Efficacy and safety of erlotinib combined with bevacizumab in the treatment of non-small cell lung cancer: A systematic review and meta-analysis

BACKGROUND: Non-small cell lung cancer (NSCLC) has a poor prognosis despite conventional treatments of surgery, radiotherapy, and chemotherapy. Small-molecule tyrosine kinase inhibitors acting on epidermal growth factor receptor (EGFR) have shown high efficacy and low toxicity for NSCLC. In particular, combining erlotinib with the VEGF antibody bevacizumab has therapeutic value in NSCLC, but the drugs' separate effects as monotherapy and any adverse outcomes of combination therapy remain unclear. OBJECTIVES: To determine the efficacy and safety of erlotinib and bevacizumab for NSCLC, we conducted a meta-analysis and systematic review of randomized controlled trials. DATA SOURCES: PubMed, Embase, Web of Science, and Cochrane databases were searched using keywords and manual review. STUDY ELIGIBILITY CRITERIA, PARTICIPANTS, AND INTERVENTIONS: We reviewed randomized controlled trials on the use of erlotinib combined with bevacizumab in adult patients with NSCLC, including data on outcome measures of overall survival (OS), progression-free survival (PFS), objective response rate (ORR), and adverse events. STUDY APPRAISAL AND SYNTHESIS METHODS: After quality assessment, datasets were evaluated for heterogeneity. In the event of significant heterogeneity, a random-effects model was used to assess the overall outcome measures as a result of treatments. Subgroup analysis was conducted to evaluate the source of heterogeneity on PFS. RESULTS: Compared with erlotinib or bevacizumab alone, the combined treatment did not significantly prolong OS (95% confidence interval [CI] = 0.84-1.11; P = .62) or increase the ORR (95% CI = 0.91-1.20; P = .52), but significantly improved PFS (95% CI = 0.58-0.73; P < .001). This improvement was especially notable in patients with the following characteristics: Eastern Cooperative Oncology Group Performance Status score of 0 or 1, female, no smoking history, adenocarcinoma, and EGFR Exon19 deletion or Exon21 Leu858Arg mutation.
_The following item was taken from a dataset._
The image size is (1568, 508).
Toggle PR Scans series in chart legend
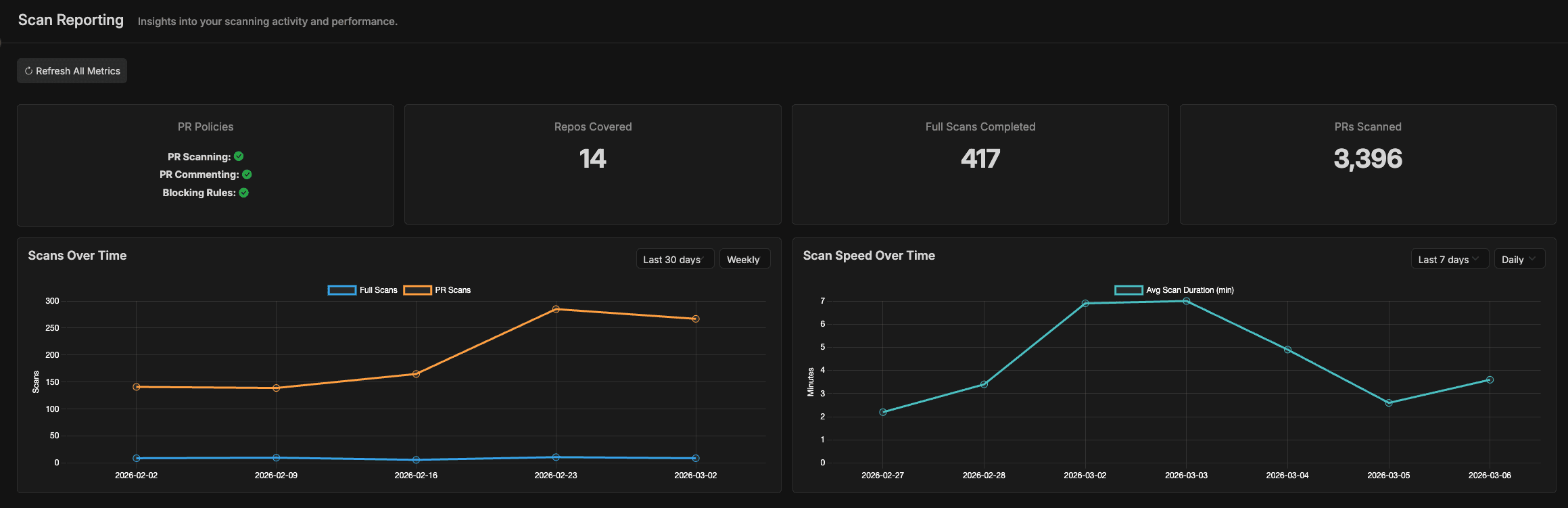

Combination therapy significantly increased incidence of grade 1-2 hypertension (20.3% vs 6.3%, 95% CI 1.73-5.88; P < .01) and severe diarrhea (10% vs 3.2%, 95% CI 1.36-6.60; P = .01). LIMITATIONS: The low number of available randomized controlled trials could influence interpretation. CONCLUSIONS: Compared with erlotinib or bevacizumab monotherapy, their combination effectively prolongs PFS but increases incidence of adverse events in NSCLC patients.